Communication and collaboration come hand-in-hand. Both are imperative, not just at a team level but across the whole organisation.

  1. Transparency, Inspection and Adaptation

Transparency (i.e. clear and open communication) is vital, especially when dealing with issues. This allows inspection of the process and us, which enables us to adapt accordingly to current internal or external needs.

  1. Values 

Have a values-based focus. Not only does this mean providing value to customers, early and often, but also having shared values in Agile teams and the organisation as a whole. All individuals should have courage and be responsible, open, transparent and committed.

Transformation or Organisational Change?

Being or DoingOrganisations tend to have a misconception that “boom! We are now Agile” following a two-day Agile workshop. Of course, that is not realistic, but if only achieving Agile was that simple! Successful Agile Transformations require a balance of doing Agile (e.g. adopting practices, following ceremonies) and being Agile (e.g. fostering a culture of change and adaptability, having a shared common goal). Organisations usually implement one or the other in hopes of a quick fix. Indeed, there may be some organisational change as a result of doing Agile or being Agile, but an organisation will not be truly Agile with only one component. 

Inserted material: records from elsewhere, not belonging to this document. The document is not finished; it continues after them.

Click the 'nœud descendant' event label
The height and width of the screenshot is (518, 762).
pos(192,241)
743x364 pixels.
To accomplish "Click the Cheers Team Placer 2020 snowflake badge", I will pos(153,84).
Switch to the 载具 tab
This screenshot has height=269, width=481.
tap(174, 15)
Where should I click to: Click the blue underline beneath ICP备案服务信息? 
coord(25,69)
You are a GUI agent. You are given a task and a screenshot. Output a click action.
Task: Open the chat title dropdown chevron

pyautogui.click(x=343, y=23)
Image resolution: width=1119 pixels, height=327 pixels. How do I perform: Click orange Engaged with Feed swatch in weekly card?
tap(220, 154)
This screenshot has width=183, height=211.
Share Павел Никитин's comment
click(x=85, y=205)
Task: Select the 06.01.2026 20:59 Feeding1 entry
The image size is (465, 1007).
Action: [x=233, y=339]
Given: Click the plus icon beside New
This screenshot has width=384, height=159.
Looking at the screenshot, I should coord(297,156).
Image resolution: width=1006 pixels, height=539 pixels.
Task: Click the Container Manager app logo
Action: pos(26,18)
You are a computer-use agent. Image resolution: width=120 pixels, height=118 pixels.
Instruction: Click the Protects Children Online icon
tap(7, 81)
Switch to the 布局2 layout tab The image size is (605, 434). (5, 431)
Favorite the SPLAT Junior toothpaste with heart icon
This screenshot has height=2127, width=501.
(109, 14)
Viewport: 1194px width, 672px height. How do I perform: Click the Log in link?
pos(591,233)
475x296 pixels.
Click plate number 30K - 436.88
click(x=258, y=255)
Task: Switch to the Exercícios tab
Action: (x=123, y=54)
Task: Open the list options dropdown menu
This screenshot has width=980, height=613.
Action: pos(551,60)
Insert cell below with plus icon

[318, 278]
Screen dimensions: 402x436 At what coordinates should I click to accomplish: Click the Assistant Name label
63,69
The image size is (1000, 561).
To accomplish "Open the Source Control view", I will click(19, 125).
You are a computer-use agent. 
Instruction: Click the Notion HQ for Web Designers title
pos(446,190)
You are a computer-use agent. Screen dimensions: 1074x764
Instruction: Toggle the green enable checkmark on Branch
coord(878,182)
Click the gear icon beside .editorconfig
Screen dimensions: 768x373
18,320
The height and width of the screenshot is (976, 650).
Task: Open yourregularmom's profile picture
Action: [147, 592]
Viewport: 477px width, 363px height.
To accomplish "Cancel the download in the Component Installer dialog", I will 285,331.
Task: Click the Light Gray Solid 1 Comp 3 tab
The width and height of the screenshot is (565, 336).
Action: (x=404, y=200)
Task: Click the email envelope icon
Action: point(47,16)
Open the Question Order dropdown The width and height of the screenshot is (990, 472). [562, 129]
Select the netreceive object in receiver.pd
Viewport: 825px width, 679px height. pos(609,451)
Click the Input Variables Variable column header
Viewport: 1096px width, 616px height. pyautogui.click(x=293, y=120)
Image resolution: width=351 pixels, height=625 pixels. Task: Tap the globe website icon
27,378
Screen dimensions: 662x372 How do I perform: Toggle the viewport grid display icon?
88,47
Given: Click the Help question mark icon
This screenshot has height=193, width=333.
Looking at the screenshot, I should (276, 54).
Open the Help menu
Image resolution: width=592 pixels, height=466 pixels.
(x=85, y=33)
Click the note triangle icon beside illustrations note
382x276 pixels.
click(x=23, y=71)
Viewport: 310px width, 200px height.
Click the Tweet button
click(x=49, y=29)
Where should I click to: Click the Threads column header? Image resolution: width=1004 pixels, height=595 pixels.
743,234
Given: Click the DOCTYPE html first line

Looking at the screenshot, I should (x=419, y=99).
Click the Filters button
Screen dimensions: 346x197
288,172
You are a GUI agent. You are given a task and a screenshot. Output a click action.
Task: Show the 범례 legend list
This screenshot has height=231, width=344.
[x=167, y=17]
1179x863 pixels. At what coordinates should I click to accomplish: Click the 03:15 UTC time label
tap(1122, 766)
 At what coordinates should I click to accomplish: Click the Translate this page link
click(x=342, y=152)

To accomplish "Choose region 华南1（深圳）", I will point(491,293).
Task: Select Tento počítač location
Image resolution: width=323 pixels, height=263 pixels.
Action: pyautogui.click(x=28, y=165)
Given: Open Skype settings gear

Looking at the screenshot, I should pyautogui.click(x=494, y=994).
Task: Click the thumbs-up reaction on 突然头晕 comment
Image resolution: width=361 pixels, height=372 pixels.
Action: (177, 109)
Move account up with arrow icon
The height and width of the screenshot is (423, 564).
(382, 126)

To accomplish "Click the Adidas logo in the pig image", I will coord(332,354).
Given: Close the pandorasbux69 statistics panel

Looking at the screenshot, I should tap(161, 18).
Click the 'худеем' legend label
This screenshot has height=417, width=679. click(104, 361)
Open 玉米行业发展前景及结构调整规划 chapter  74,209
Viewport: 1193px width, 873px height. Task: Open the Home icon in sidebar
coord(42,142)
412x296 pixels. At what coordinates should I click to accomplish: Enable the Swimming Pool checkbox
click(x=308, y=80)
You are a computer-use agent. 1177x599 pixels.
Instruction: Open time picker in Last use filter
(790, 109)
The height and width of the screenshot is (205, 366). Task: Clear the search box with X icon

Despite the focus on teams and collaboration, do not overlook the power of the individual. Everyone must be Agile in order for the Agile Transformation to succeed. Creating a psychologically safe environment, where people trust one another and have an intrinsic motivation towards set goals, supports high-performing, self-organised teams. These qualities lend themselves to greater agility, meaning teams are able to adapter faster to the market and stay competitive. Essentially, individuals, teams and organisations competently being and doing Agile have become Agile.